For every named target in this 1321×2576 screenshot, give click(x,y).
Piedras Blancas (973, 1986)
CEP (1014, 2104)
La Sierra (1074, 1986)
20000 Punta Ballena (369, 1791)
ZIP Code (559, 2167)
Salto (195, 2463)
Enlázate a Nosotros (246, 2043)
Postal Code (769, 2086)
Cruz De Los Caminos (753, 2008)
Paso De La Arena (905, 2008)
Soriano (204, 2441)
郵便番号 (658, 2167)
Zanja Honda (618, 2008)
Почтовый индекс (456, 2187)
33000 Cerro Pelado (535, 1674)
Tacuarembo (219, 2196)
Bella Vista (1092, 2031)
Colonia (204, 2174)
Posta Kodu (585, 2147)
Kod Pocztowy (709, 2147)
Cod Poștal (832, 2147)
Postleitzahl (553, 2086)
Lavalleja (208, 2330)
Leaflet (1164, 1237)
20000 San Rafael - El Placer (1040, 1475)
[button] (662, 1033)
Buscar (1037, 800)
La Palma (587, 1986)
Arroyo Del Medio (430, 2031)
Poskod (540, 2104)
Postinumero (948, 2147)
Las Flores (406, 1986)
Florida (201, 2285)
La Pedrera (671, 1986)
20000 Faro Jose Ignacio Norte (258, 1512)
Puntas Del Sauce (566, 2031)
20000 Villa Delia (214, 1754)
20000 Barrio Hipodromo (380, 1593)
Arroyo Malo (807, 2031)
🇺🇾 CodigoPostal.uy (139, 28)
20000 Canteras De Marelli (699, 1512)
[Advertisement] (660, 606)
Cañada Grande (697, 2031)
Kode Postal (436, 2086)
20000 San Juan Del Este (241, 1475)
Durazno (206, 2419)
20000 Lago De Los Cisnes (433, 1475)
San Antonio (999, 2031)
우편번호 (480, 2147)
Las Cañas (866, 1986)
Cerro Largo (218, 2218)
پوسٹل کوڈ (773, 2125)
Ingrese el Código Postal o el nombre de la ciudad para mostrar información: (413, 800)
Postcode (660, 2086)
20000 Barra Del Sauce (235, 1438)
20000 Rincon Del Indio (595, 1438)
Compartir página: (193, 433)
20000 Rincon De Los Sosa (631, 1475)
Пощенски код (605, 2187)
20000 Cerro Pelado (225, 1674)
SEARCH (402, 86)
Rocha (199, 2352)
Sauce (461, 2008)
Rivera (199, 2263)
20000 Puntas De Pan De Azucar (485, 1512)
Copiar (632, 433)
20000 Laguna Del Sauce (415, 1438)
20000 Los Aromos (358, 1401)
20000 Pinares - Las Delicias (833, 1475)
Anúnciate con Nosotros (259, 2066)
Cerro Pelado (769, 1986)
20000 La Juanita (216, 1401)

________________

- _EXERCISE OBJECTIVE_
Output the line containing "[button] (662, 1033)" together with all later lines of the entries, exactly as written, through the final line.

- _EXERCISE RESPONSE_
[button] (662, 1033)
Buscar (1037, 800)
La Palma (587, 1986)
Arroyo Del Medio (430, 2031)
Poskod (540, 2104)
Postinumero (948, 2147)
Las Flores (406, 1986)
Florida (201, 2285)
La Pedrera (671, 1986)
20000 Faro Jose Ignacio Norte (258, 1512)
Puntas Del Sauce (566, 2031)
20000 Villa Delia (214, 1754)
20000 Barrio Hipodromo (380, 1593)
Arroyo Malo (807, 2031)
🇺🇾 CodigoPostal.uy (139, 28)
20000 Canteras De Marelli (699, 1512)
[Advertisement] (660, 606)
Cañada Grande (697, 2031)
Kode Postal (436, 2086)
20000 San Juan Del Este (241, 1475)
Durazno (206, 2419)
20000 Lago De Los Cisnes (433, 1475)
San Antonio (999, 2031)
우편번호 (480, 2147)
Las Cañas (866, 1986)
Cerro Largo (218, 2218)
پوسٹل کوڈ (773, 2125)
Ingrese el Código Postal o el nombre de la ciudad para mostrar información: (413, 800)
Postcode (660, 2086)
20000 Barra Del Sauce (235, 1438)
20000 Rincon Del Indio (595, 1438)
Compartir página: (193, 433)
20000 Rincon De Los Sosa (631, 1475)
Пощенски код (605, 2187)
20000 Cerro Pelado (225, 1674)
SEARCH (402, 86)
Rocha (199, 2352)
Sauce (461, 2008)
Rivera (199, 2263)
20000 Puntas De Pan De Azucar (485, 1512)
Copiar (632, 433)
20000 Laguna Del Sauce (415, 1438)
20000 Los Aromos (358, 1401)
20000 Pinares - Las Delicias (833, 1475)
Anúnciate con Nosotros (259, 2066)
Cerro Pelado (769, 1986)
20000 La Juanita (216, 1401)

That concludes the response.